26th Oct2017

Digital Shorts: ‘Putty Pals’ Review (Nintendo Switch)

by Matthew Smail

In DIGITAL SHORTS we review some of the latest video games that are only available digitally (at least in the UK), in a short-form review format. In this edition we take a look at Putty Pals, a new indie title from developer Harmonious Games, available now on the Nintendo Switch.


Putty Pals is an almost perfect showcase for demonstrating the casual, cooperative capabilities of the Nintendo Switch, whilst also offering a challenging (if not always for the right reason) single player experience. It’s a game about two balls of putty (one green and one blue) who are, unsurprisingly, pals. Their expressive faces are immediately likable, as is the way that their tiny hands lock together when they merge. That’s just about all the story you get in Putty Pals, but that’s not a problem because you’ll just want to see these little guys through to the end no matter what.

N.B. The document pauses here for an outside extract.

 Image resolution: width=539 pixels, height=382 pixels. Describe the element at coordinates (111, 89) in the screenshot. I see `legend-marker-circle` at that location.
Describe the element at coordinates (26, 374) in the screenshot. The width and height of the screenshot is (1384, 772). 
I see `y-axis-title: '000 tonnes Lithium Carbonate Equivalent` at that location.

Putty Pals is a game about traversing increasingly complex, scrolling two dimensional levels that are filled with platforms, pitfalls, spike traps and other hazards. The twist is that whether you play solo or with a friend, both of the Putty Pals must reach the end. The only way to achieve this is by working together to traverse the levels, using the Pals ability to link together and swing each other, or transform into a trampoline that can be bounced on. There are some long, tough to make jumps, a fair few complex sequences involving colour matching of the Pals with the environment and quite a few other complexities that add to the mix.

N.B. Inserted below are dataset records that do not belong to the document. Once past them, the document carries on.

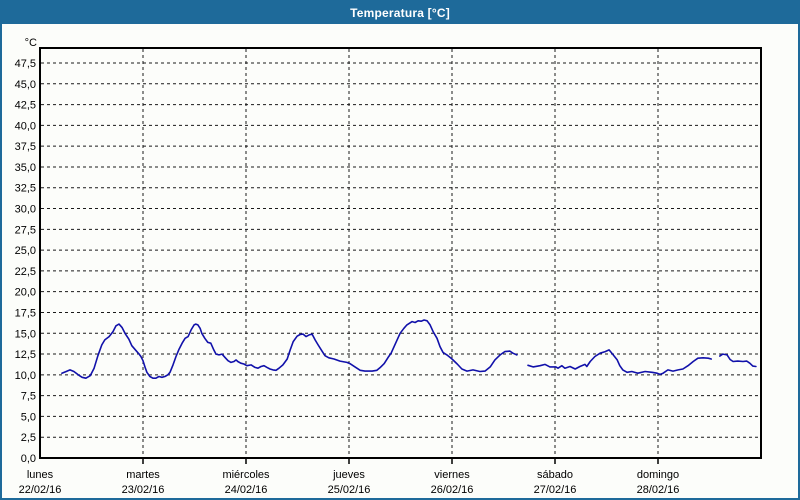  Describe the element at coordinates (26, 293) in the screenshot. I see `y-tick-label: 20,0` at that location.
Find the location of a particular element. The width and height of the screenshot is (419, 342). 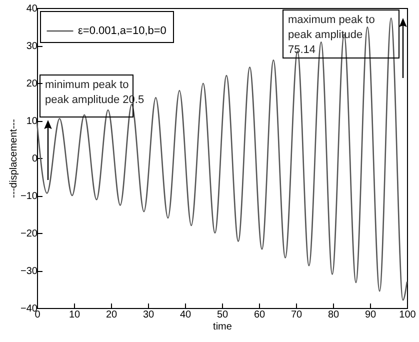

y-tick-label: 10 is located at coordinates (32, 122).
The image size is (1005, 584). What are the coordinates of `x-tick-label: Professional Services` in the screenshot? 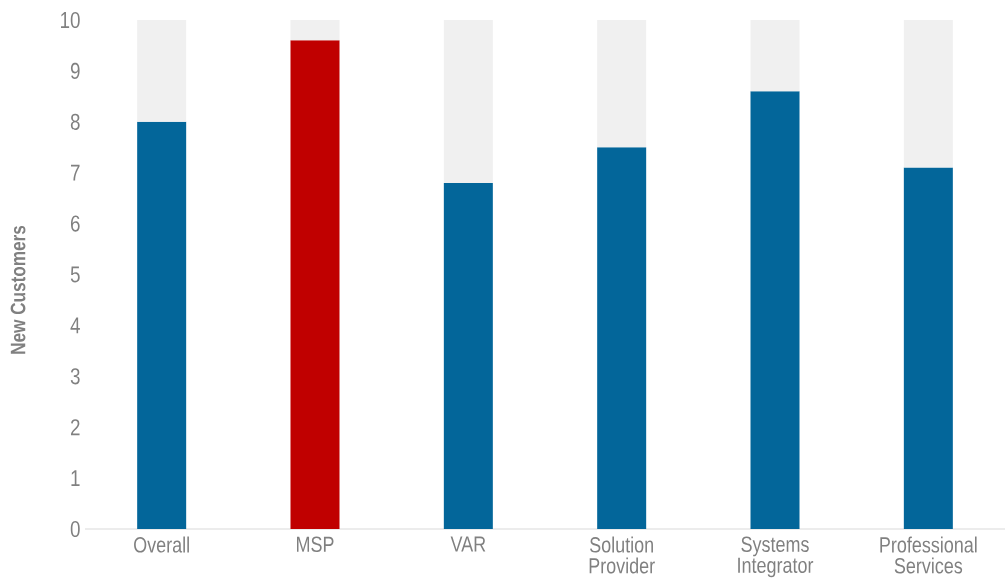 It's located at (928, 555).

In single player mode, the game is played using the left stick and shoulder buttons to control one putty and the same arrangement on the opposite side for the other. It’s a tough system to get used to, especially as the game gets harder and harder. Thankfully there are relatively few dexterity or speed based sections to work through, which is a mercy. Even so, when played solo, there is a lesser sense of achievement and a greater possibility for frustration during some of the toughest areas. Perhaps unsurprisingly, the game feels as if it was made for local cooperative play, which is exactly where it excels.

With only movement and a few simple actions to control, Putty Pals is perfectly playable with a sideways Joy-Con on the move, or with any other control scheme when docked. There is a decent weight to the controls and the levels are varied, fairly well scattered with checkpoints and overall, very good fun to play, which makes Putty Pals feel like a well polished product. There are five or six distinct worlds split into about thirty levels to work through, each of which has its own look and varied set of challenges. Each level has a few collectibles (apparently three although sometimes I swear I searched every corner and only got one or two) which adds to the longevity and when played with friends, Putty Pals is a hard game to grow bored of.

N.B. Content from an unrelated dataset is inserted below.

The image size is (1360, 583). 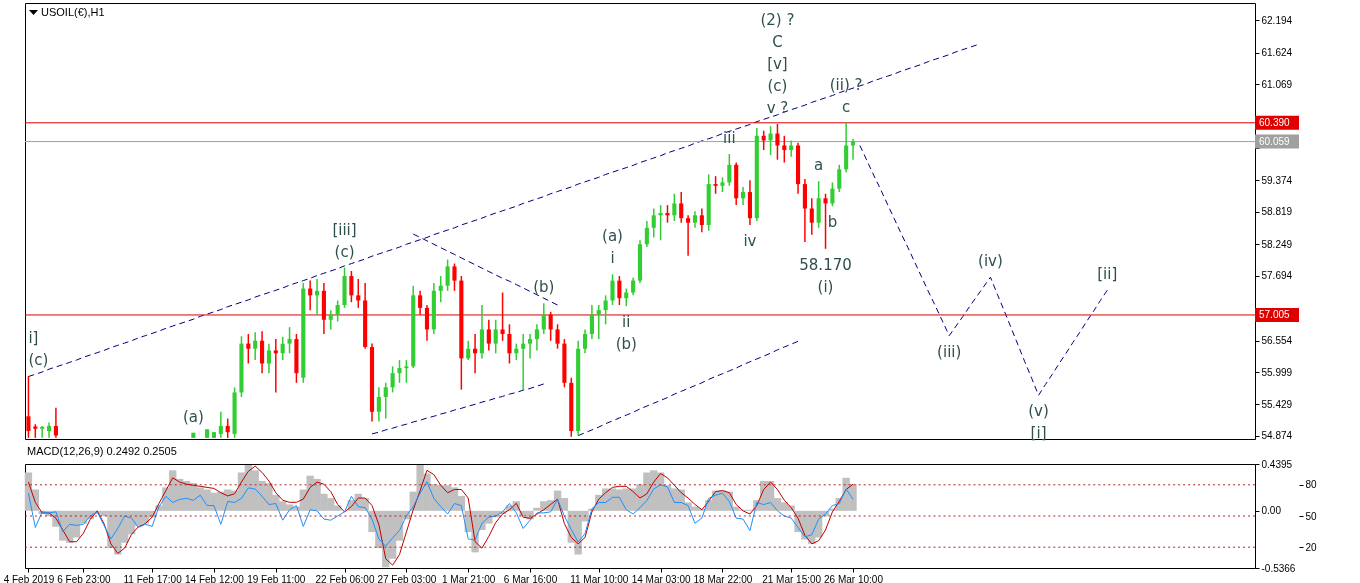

Considering that it has an incredibly low price point for what looks and plays like a very well polished game, picking up Putty Pals feels like something of a no brainer. It’s a superb cooperative puzzler that really makes use of the local multiplayer capabilities of the Switch, whether docked or not and it makes a simple to understand concept into a unique and engaging experience. Aside from the limited solo play, I have little or nothing bad to say about Putty Pals, so with that in mind I recommend it fairly highly.